(Feb. 8) The biggest retailer in the U.S. says it will require suppliers of produce and other food to be certified against Global Food Safety Initiative standards.

Officials with Wal-Mart Stores Inc., Bentonville, Ark., said in a Feb. 4 news release that the company is the first U.S. grocery chain to require GFSI certification of suppliers.

The Global Food Safety Initiative was launched in May 2000 by seven major retailers and creates shared food safety standards. GFIS certification should help reduce costs in the supply chain by reducing redundant audits, the Wal-Mart news release said.

Wal-Mart said in the release that suppliers will be required to complete initial certification between July and December of 2008. Full certification — conducted by approved third-party auditing companies — must be done by 2009.

Wal-Mart’s announcement is significant because of the volume of product and the number of suppliers the chain uses, said Jill Hollingsworth, vice president for food safety programs at the Food Marketing Institute, Washington, D.C.

“Wal-Mart has spread a very big net, asking literally all of their suppliers to (be certified),” she said.

A Wal-Mart spokesman could not be reached for comment on Feb. 6.

GFSI standards exceed U.S. Food and Drug Administration and U.S. Department of Agriculture standards, the news release said, and give real-time details on where suppliers fall short in food safety on a plant-by-plant basis.

Under the GFSI program, producers of Wal-Mart and Sam’s Club private-label and other foods sold in the U.S. must be audited by independently trained, approved and licensed auditors.

“We expect to see more and more retailers and even food service companies ask their supplies to do the same thing,” Hollingsworth said.

She noted many retailers ask their suppliers for third-party audits, but far fewer have required suppliers to be certified to a food safety standard such as GFSI.

One benefit of the GFIS standard is that suppliers eventually may face fewer audits if more retailers embrace the standard.

She noted Wal-Mart’s action also may spur more third-party auditing companies to become accredited to perform certifications that are benchmarked to the GFIS standards.

The requirement of suppliers to complete the certifications demonstrates Wal-Mart’s leadership in food safety, J.P. Suarez, Wal-Mart’s senior vice president and chief compliance officer, said in a news release.

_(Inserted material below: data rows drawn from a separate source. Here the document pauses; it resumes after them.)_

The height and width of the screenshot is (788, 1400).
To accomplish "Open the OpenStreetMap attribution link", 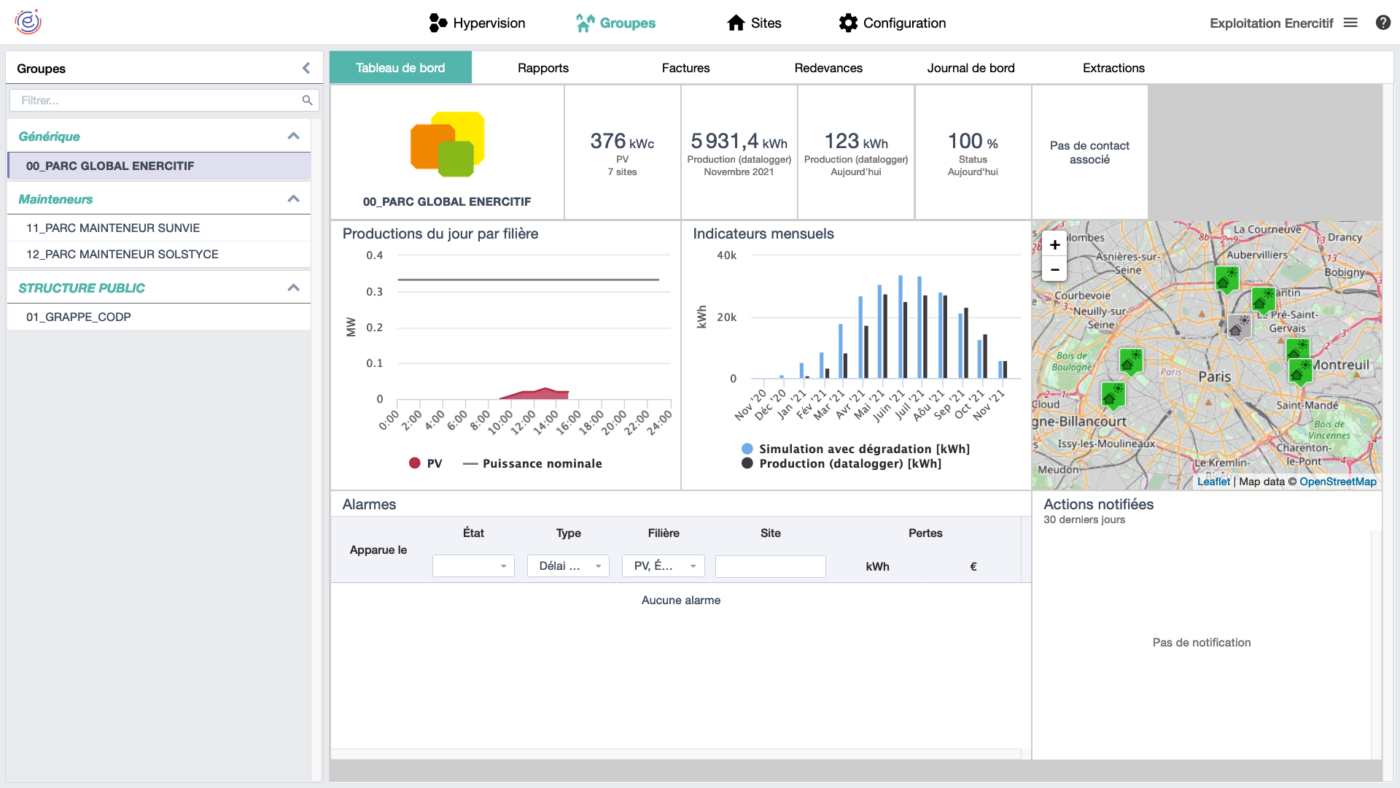I will tap(1337, 482).
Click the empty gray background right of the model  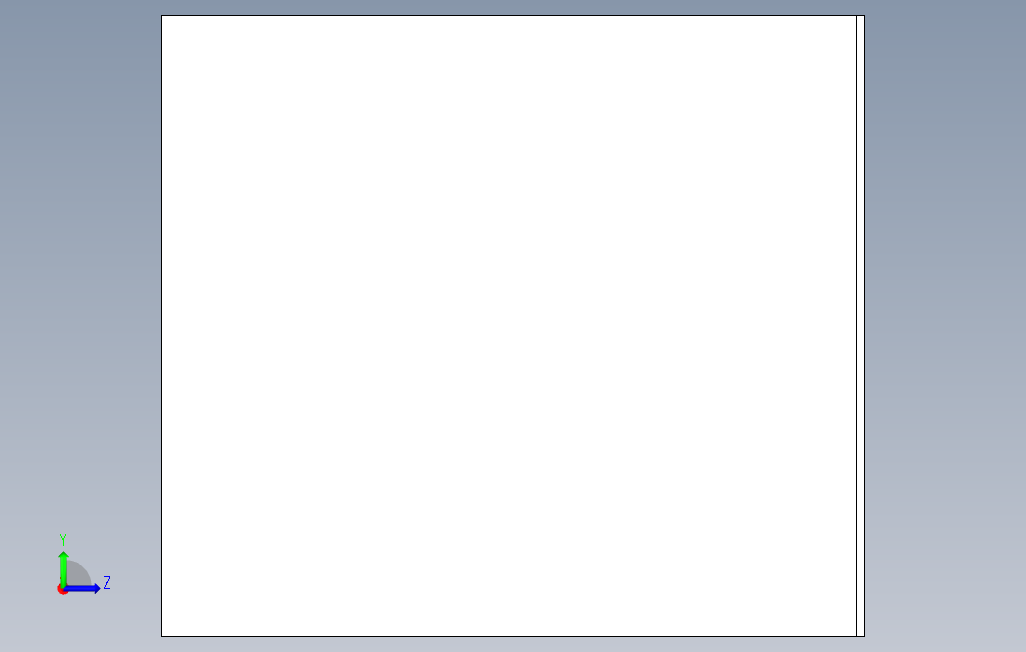point(946,327)
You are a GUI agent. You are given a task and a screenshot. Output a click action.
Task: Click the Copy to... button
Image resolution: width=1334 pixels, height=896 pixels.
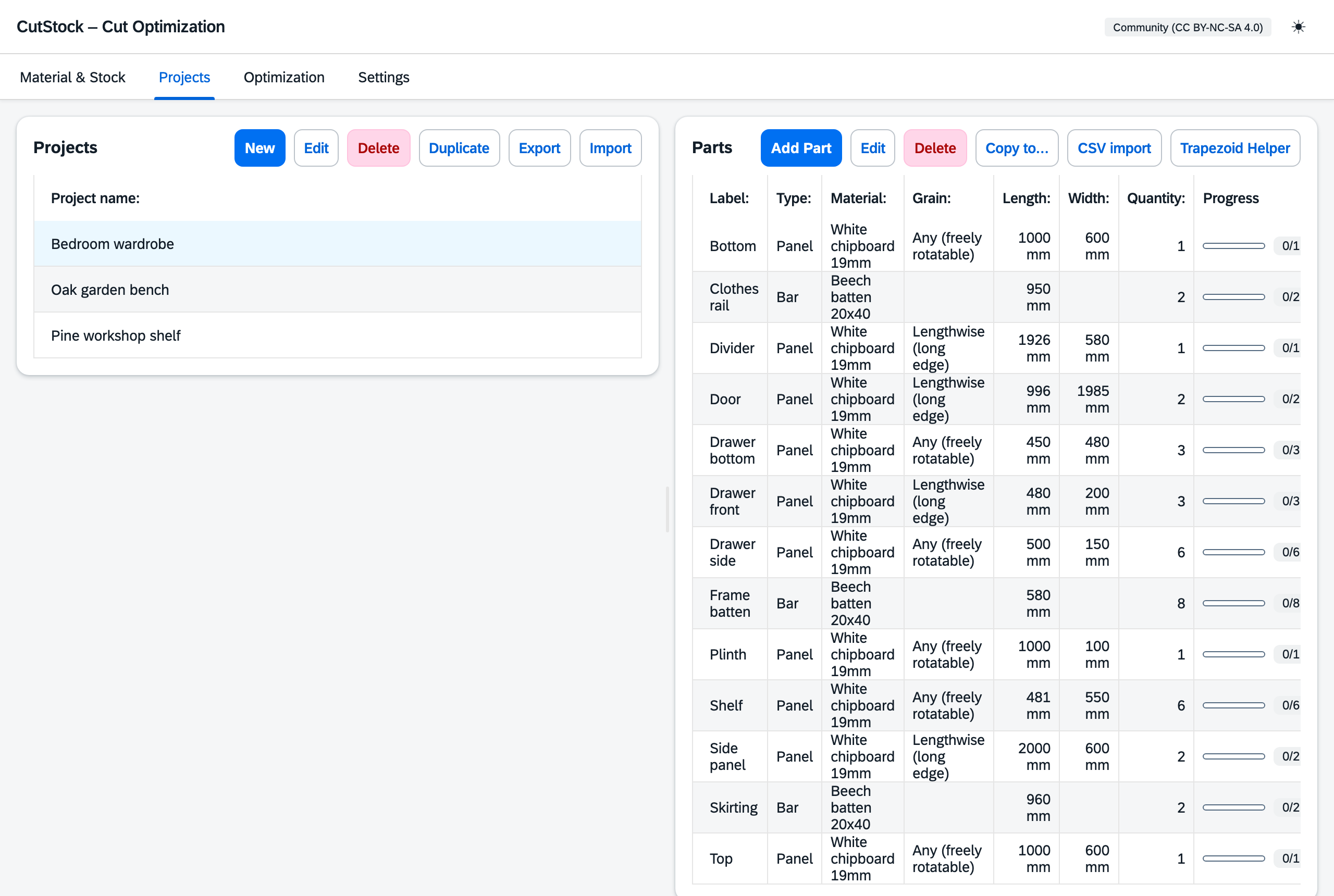pyautogui.click(x=1017, y=148)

Suarez is a board member of the Global Food Safety Initiative. “We encourage other U.S. retailers to follow our lead and to also endorse these standards.”

GFSI requires food suppliers to achieve certification against one of its recognized standards — which include the FMI’s Safe Quality Food program, the British Retail Consortium, the International Food Standard, or an equivalent such as Global-GAP — the release said.